I frequently find myself caught somewhere between the criticism of twitter as full of mindless blather and the praise of it as a new venue for communication and information sharing (see: protests in Iran as examples of the latter and just about anywhere else as examples of the former). But as someone trained as an historian, I’m less interested in historical ruptures and things being created ex-nihilo than I am in the strange ebb and flow of historical tides, especially where technology is concerned.
So, I found myself thinking about Ham Radio because the thing about Ham Radio was that people mostly tinkered in their basements and sent out signals trying to get in touch with as many people as they could. When you tuned in another Ham operator, you usually acknowledged receipt of the signal by sending them a postcard in the mail, noting the time and day of the signal you tuned in. The postcards themselves are sometimes really beautiful, but that’s a different story.

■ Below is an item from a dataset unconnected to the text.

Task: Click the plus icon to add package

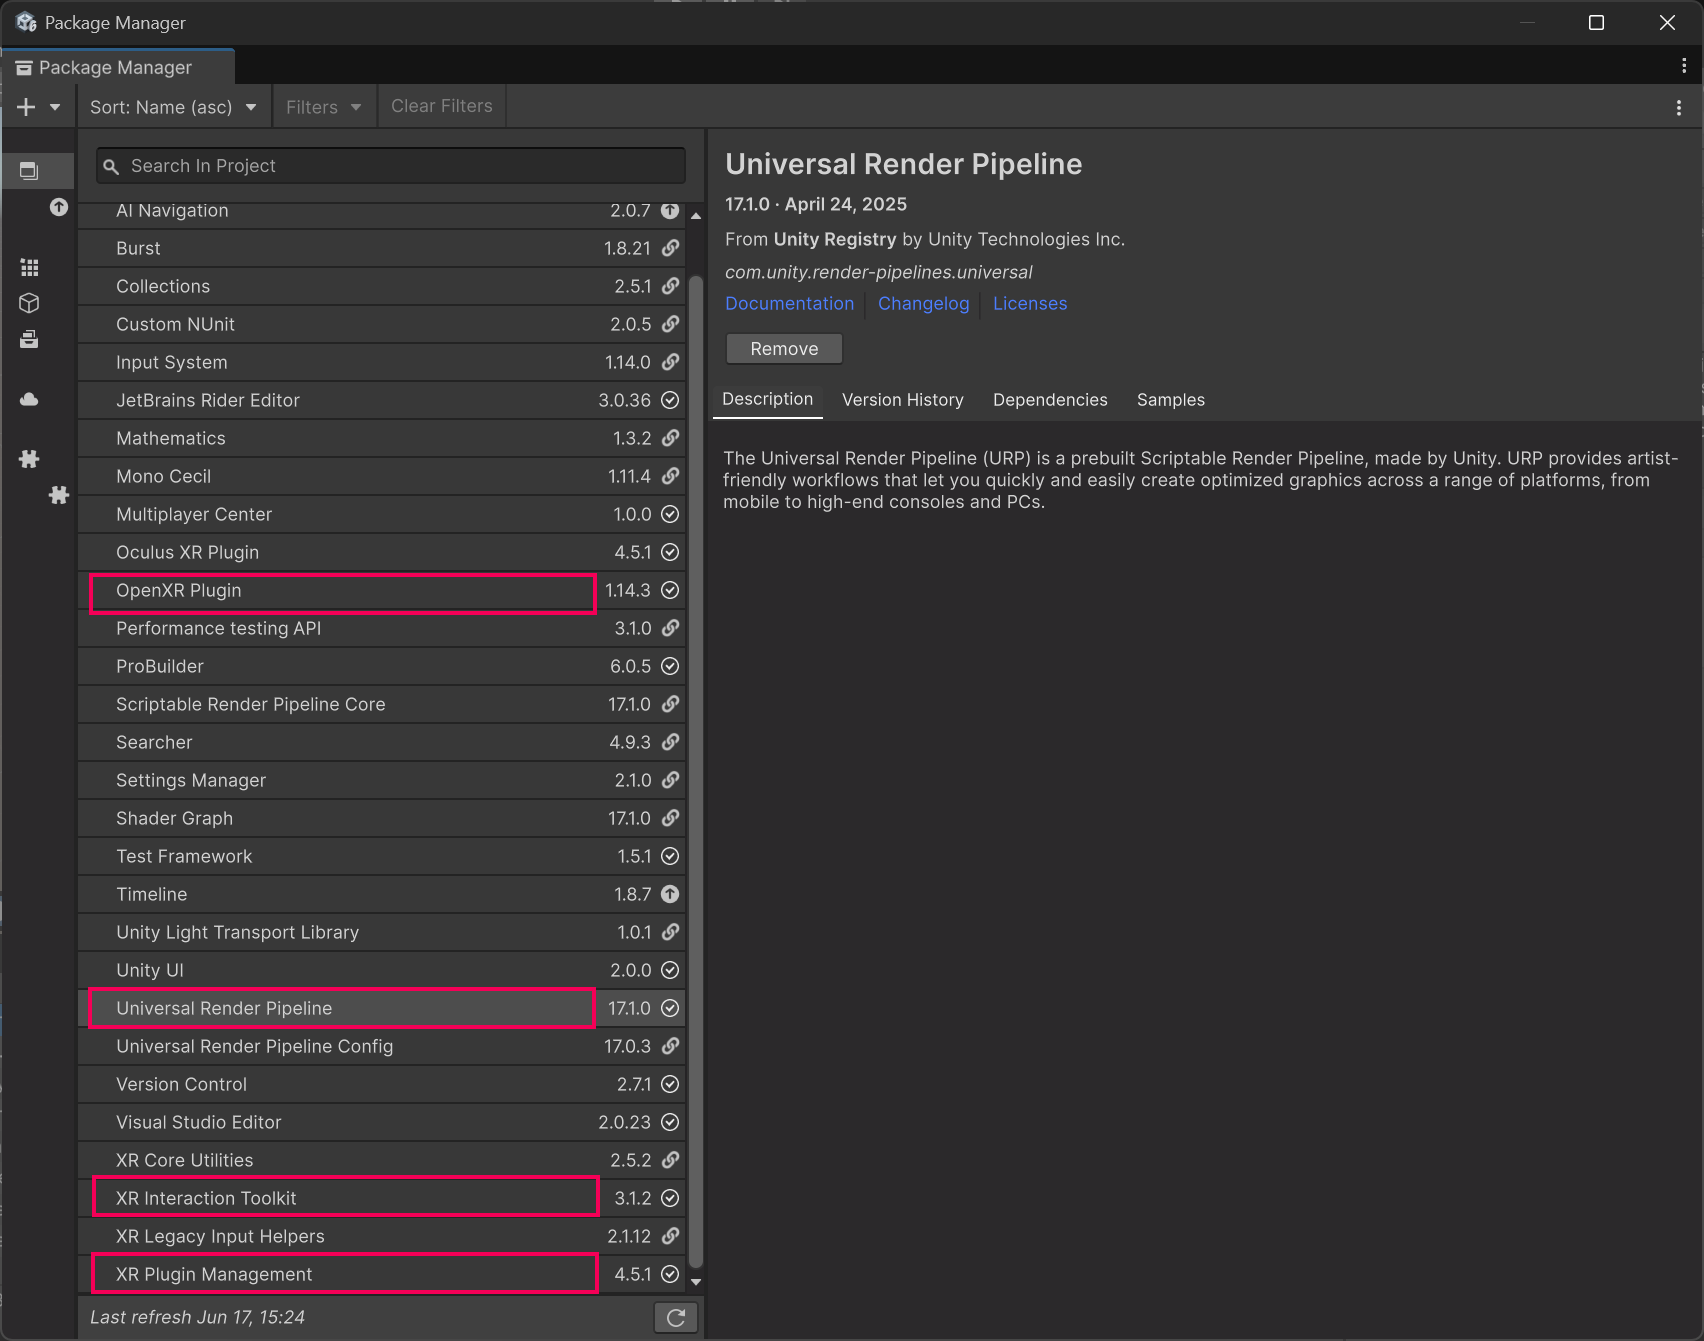Action: point(26,107)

See where this is going? On Ham Radio, people were communicating over long distances, with one another, but the impetus and conventions here had less to do with saying something in particular; the impulse here was to say anything at all. The goal was not the proverbial “deep and meaningful” conversation, but just the act of communication.
So, and I went ahead and bought a bunch of ham radio postcards on ebay (mostly because I could, but also because, it turns out, they’re fascinating). I bought a lot of 264 cards from the early 1950s, collected by a man named Dale Wolters of Zeeland, Michigan. Call Letters: W8GEH. All of these cards were sent to him from people who heard his signal — and they are from all over the world: South Africa, Spain, Germany, the Caribbean, Mexico. Ham Radio was global long before all this talk of “globalization.”